**Prompt 1**
In the entries, starting at the line that contains "Find the location" and ending at the line that contains "Describe the element at coordinates (329, 358)", replace "particular element" with "specific element" and keep everything else the same. Omit the pictures from your answer.

I convinced myself that a viable way to measure timestamps between a
request packet and its response packet can be the difference between two
Intel rdtsc calls

The restrictions to valid use include:

   - RTT (time difference) must be calculated on the same CORE
   - fencing instructions (lfence) could be required

The time difference is OK provided,

   - it delivers at least microsecond resolution (rdtsc does)
   - the difference is always positive (end-start) or zero
   - the details of whether the clock runs or does not run at the processor
   speed is not material so long as there's sufficient resolution
   - DPDK gives me the frequency rte_rdtsc_cycles(); this way I can convert
   from a rdtsc difference to elapsed time
   - The OS doesn't reset the counter or pause it for interrupts or on halts

I think rdtsc does all this. But then I read [1]:

   - The TSC is not always invariant
   - And of course context switches (if a thread is not pinned to a core)

**Records provided**

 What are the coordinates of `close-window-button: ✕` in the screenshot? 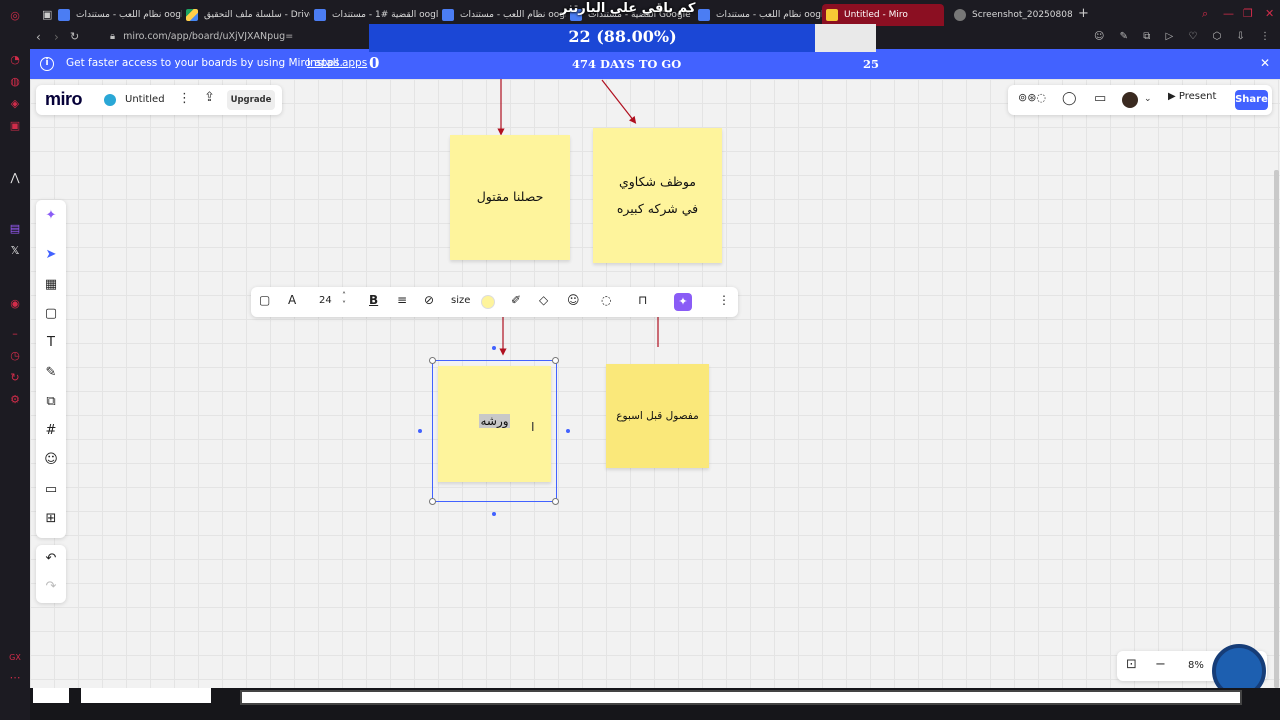 It's located at (1270, 14).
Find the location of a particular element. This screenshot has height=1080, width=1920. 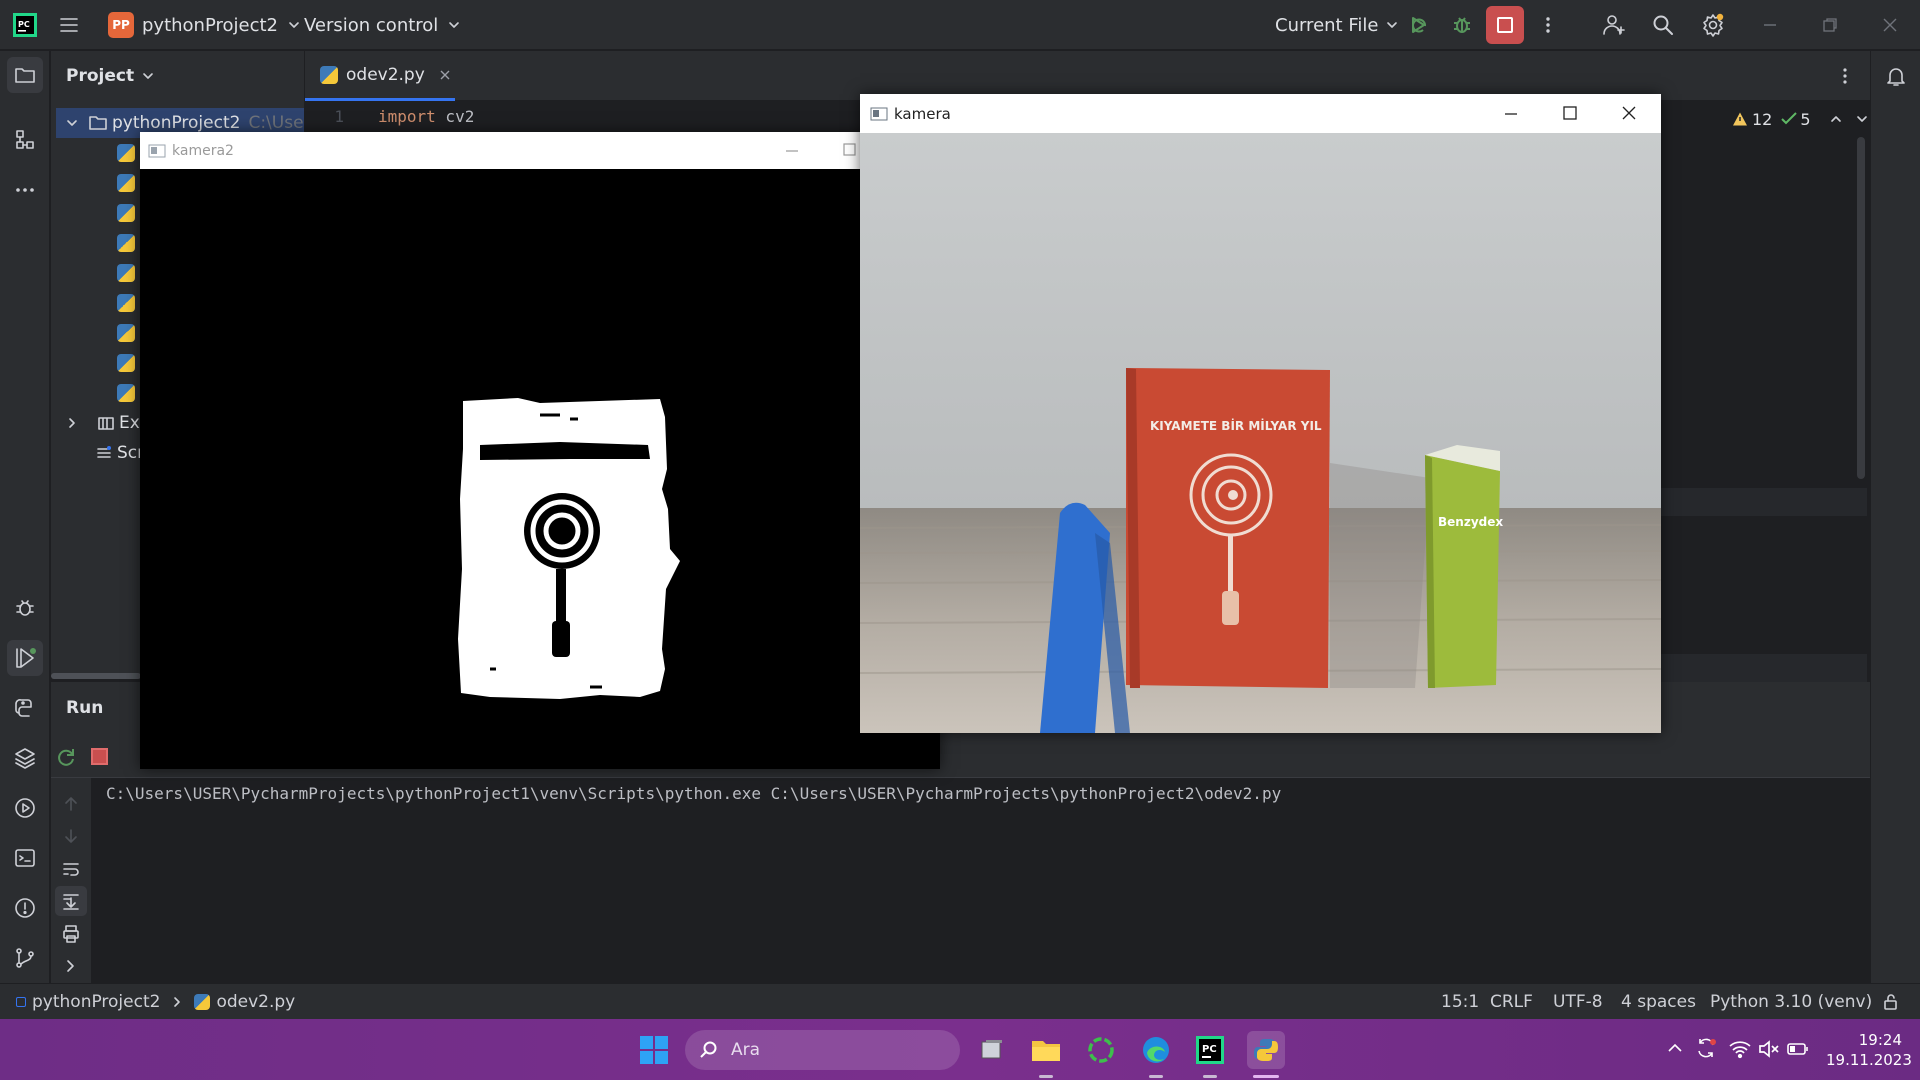

caret-position: 15:1 is located at coordinates (1460, 1002).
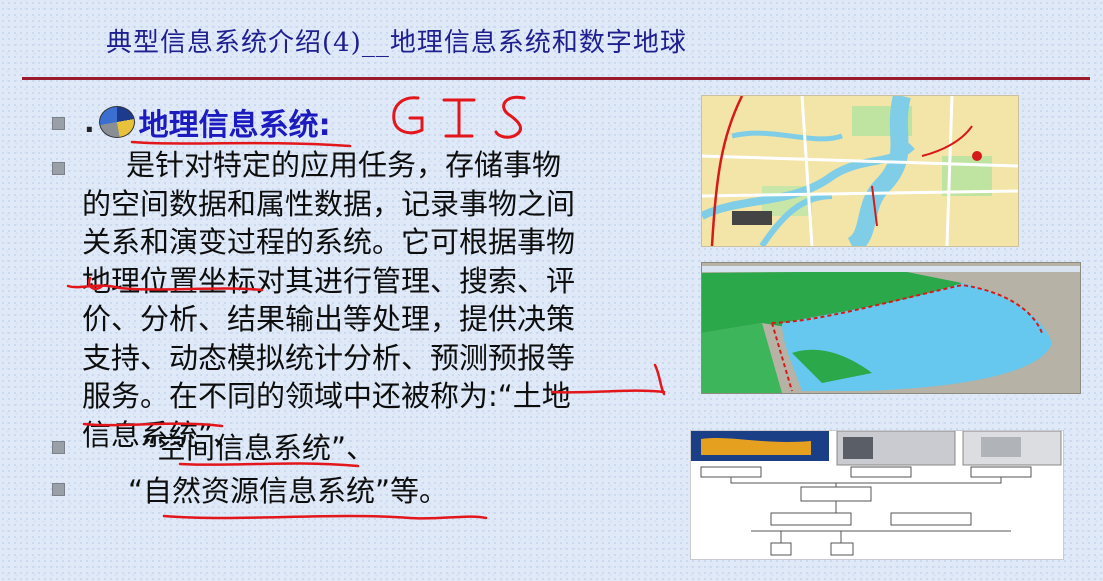  Describe the element at coordinates (329, 358) in the screenshot. I see `body-line: 支持、动态模拟统计分析、预测预报等` at that location.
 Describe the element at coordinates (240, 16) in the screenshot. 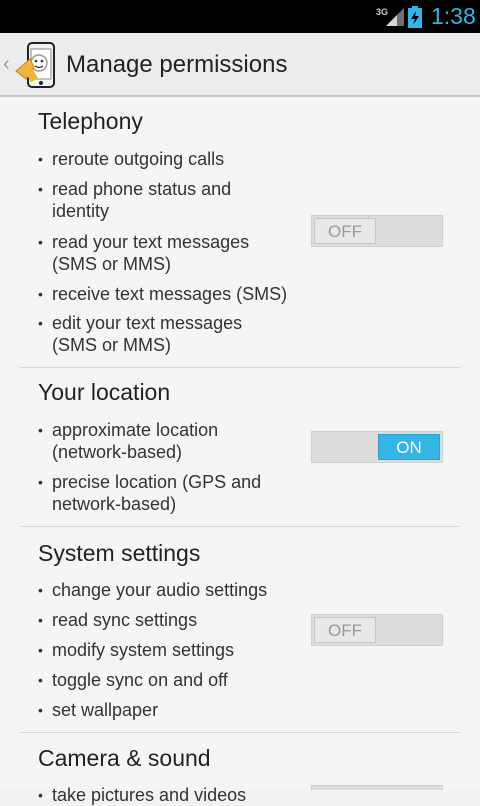

I see `status-bar: 3G 1:38` at that location.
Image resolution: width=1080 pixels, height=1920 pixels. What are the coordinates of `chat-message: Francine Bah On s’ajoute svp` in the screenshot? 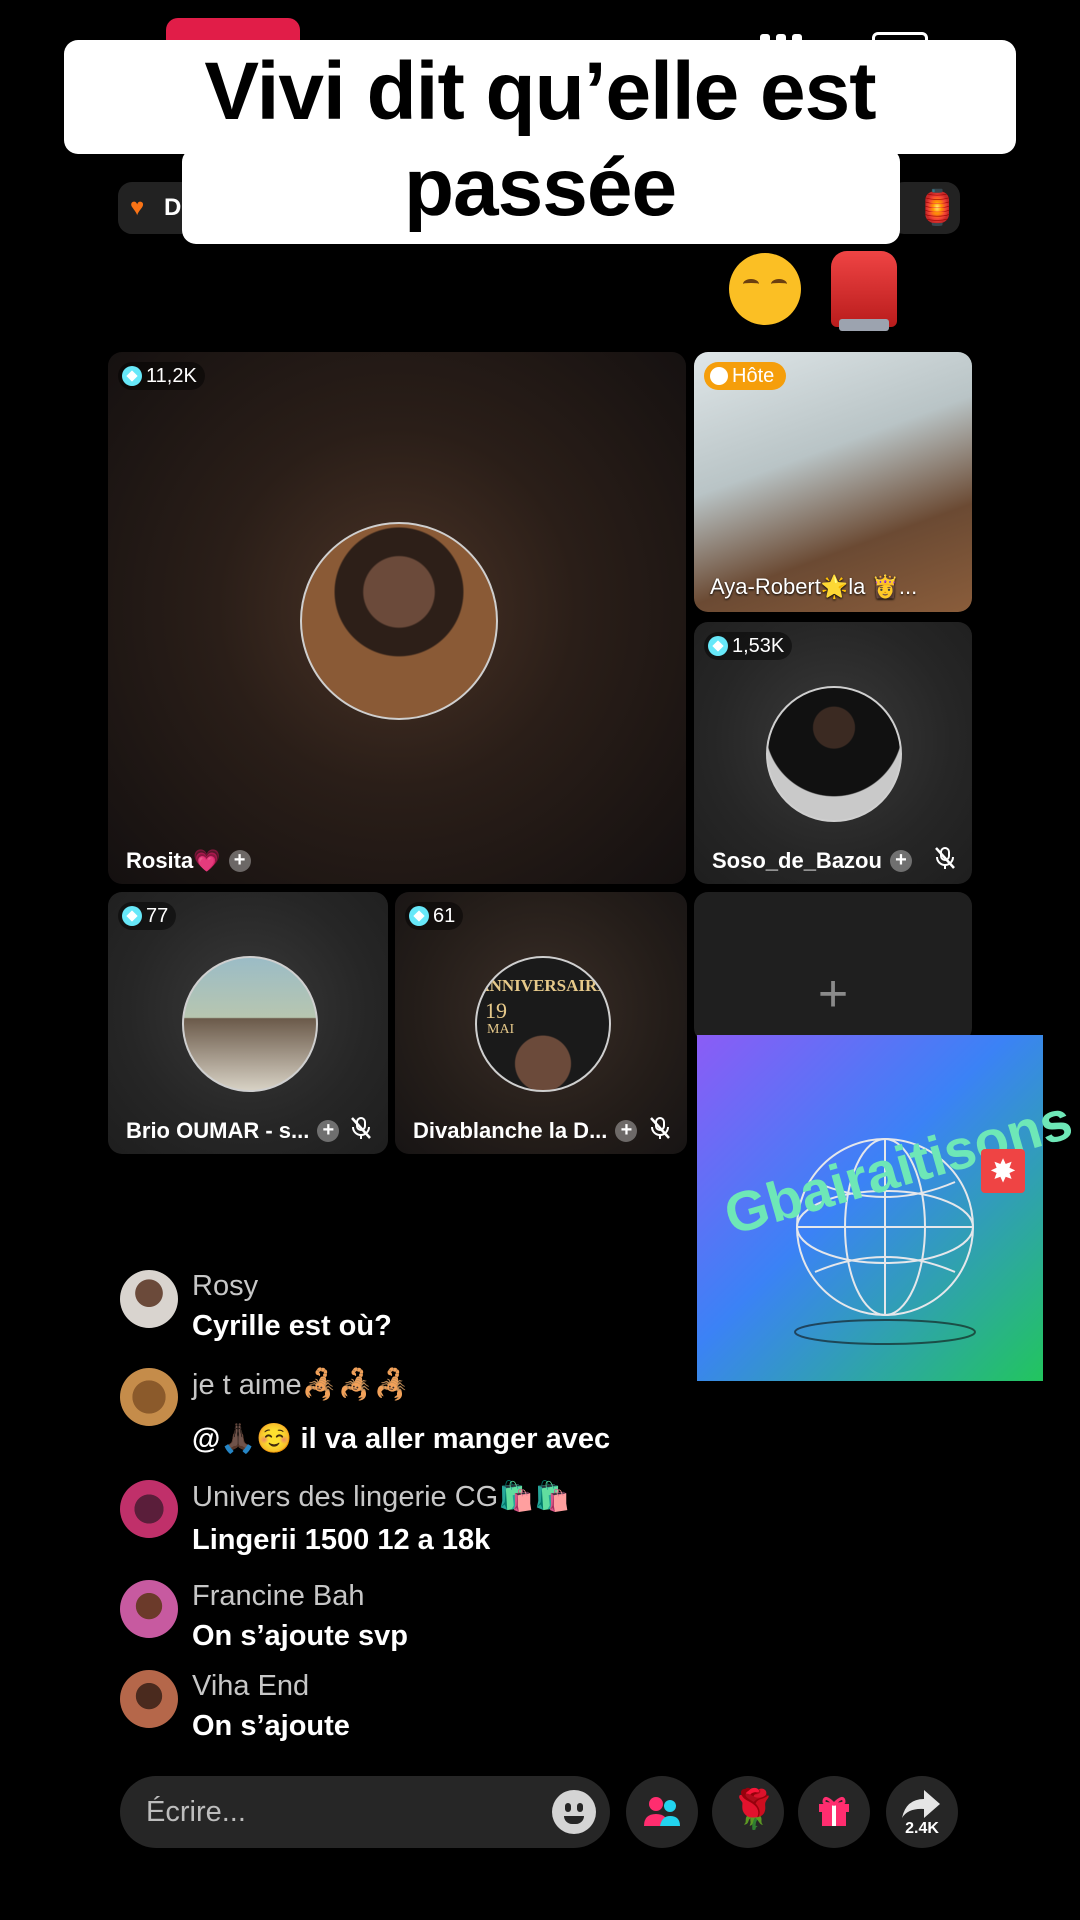 It's located at (400, 1620).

**Prompt 2**
In the text on timing packets with rdtsc, where must the RTT be calculated?

**Problem solution 1**
Find the location of a specific element. This screenshot has height=1080, width=1920. 

caret-position: 15:1 is located at coordinates (1460, 1002).
  Describe the element at coordinates (329, 358) in the screenshot. I see `body-line: 支持、动态模拟统计分析、预测预报等` at that location.

**Problem solution 2**
On the same core.